729P - Impact of neutrophil-to-lymphocyte ratio (NLR) and platelet-to-lymphocyte ratio (PLR) on outcomes in hepatocellular carcinoma (HCC) patients treate...

Date 29 September 2014
Event ESMO 2014
Session Poster Display session
Topics Anticancer Agents
Hepatobiliary Cancers
Translational Research
Basic Principles in the Management and Treatment (of cancer)
Biological Therapy
Presenter Kit Man Wong
Citation Annals of Oncology (2014) 25 (suppl_4): iv210-iv253. 10.1093/annonc/mdu334
Authors K.M. Wong1, J. Chiu2, X. Shen3, A.J. Templeton4, W. Xu5, E.X. Chen6, M. Sherman7, R. Feld6, J. Knox6
  • 1Medical Oncology, Princess Margaret Cancer Centre, M5G 2A1 - Toronto/CA
  • 2Medical Oncology, Princess Margaret Cancer Centre, Toronto/CA
  • 3Biostatistics, Princess Margaret Cancer Centre, Toronto/CA
  • 4Medical Oncology, Kantonsspital St. Gallen, CH-9007 - St. Gallen/CH
  • 5Department Of Biostatistics, Princess Margaret Hospital, Ontario Cancer Institute, Toronto/CA
  • 6Dept. Of Medical Oncology And Hematology, Princess Margaret Hospital, M5G 2M9 - Toronto/CA
  • 7Hepatology, University Health Network, Toronto General Hospital, Toronto/CA



Sor is the standard treatment for patients with advanced HCC. However, prognostic and predictive markers are lacking in this population. NLR and PLR are markers of inflammation and poor prognostic factors in many solid tumors. They have not been well studied in the context of Sor therapy in HCC. We evaluated patients with HCC receiving Sor to assess the impact of baseline and changes in NLR/PLR on overall survival (OS) and time to progression (TTP).
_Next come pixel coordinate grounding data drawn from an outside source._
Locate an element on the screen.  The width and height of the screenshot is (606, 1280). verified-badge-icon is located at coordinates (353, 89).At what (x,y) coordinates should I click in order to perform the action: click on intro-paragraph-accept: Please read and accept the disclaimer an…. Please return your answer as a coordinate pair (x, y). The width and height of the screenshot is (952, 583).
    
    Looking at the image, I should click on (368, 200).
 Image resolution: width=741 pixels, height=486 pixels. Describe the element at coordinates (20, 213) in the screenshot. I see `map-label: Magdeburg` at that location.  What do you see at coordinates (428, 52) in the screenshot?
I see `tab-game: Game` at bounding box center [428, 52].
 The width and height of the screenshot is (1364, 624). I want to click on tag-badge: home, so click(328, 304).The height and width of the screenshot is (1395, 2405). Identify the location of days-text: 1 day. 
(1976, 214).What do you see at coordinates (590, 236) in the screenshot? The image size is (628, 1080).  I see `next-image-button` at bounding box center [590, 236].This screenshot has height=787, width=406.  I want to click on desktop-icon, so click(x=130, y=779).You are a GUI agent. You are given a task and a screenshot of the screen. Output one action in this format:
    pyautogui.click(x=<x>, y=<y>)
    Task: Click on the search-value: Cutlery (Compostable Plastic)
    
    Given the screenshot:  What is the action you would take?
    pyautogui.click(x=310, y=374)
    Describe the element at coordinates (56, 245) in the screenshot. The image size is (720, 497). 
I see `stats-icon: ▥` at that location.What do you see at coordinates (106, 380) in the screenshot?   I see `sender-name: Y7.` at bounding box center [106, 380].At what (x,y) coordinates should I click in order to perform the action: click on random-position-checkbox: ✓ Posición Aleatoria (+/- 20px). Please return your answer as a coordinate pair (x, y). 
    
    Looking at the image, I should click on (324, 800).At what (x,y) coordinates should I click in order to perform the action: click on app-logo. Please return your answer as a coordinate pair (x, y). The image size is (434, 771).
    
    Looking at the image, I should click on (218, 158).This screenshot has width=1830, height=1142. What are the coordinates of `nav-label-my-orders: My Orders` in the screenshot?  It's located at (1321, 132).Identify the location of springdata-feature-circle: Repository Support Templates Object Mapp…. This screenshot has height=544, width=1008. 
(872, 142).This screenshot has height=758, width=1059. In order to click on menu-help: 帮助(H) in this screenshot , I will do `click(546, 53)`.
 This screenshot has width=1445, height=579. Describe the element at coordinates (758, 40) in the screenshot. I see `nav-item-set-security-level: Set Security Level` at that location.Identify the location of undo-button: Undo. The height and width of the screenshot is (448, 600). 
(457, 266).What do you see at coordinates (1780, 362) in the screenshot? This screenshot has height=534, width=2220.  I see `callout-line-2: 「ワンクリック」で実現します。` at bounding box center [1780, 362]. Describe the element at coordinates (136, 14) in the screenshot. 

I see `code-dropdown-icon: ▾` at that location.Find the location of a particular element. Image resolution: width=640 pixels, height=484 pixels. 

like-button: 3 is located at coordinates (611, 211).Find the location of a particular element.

NLR/PLR at several time points (pre-Sor, 4 ± 2weeks[w], 8 ± 2w) were retrospectively determined. High (H) and low (L) NLR/PLR were defined by their medians in the cohort. Associations between OS and TTP with pre-Sor and changes in NLR/PLR were analyzed by the log-rank test and Cox proportional hazards model.


132 consecutive HCC patients treated with Sor from Feb 2007 to Dec 2013 were included. Median age was 66 years at the start of Sor. There were 82% males and 51% Asians. Most patients had viral hepatitis (hep B, 44%; hep C, 32%). 85% were Child-Pugh class A and 90% were BCLC stage C. 67% had extrahepatic spread and 35% had macrovascular invasion. The rate of progression on Sor was 52%, while 78% of the cohort had died. The median baseline NLR and PLR were 3.2 and 135, respectively. Median OS for patients with H and L NLR were 6.8 (95% CI 5.6-10.1) and 11.4 (95% CI 7.9-19.7) months (m), respectively (log-rank P = 0.001). Similarly, median OS was 6.5m (95% CI 5.7-11.6) for H PLR and 11.0m (95% CI 7.9-17.7) for L PLR (log-rank P = 0.045). NLR ≥3.2 was significantly associated with poorer OS (HR 1.91, 95% CI 1.28-2.86, P = 0.002), as was PLR ≥135 (HR 1.49, 95% CI 1.01-2.21, P = 0.047). There was no correlation between OS and other clinical variables, including age, sex, ethnicity and etiology. Neither pre-Sor NLR nor PLR correlated with TTP. Absolute changes in NLR/PLR (pre-Sor to 4w and 8w) were not significant and did not affect survival.


Elevated baseline NLR and PLR were significantly associated with worse OS in HCC patients treated with Sor. These systemic inflammatory markers may be prognostic in this population, while we found no predictive value. Validation in larger datasets is warranted.


All authors have declared no conflicts of interest.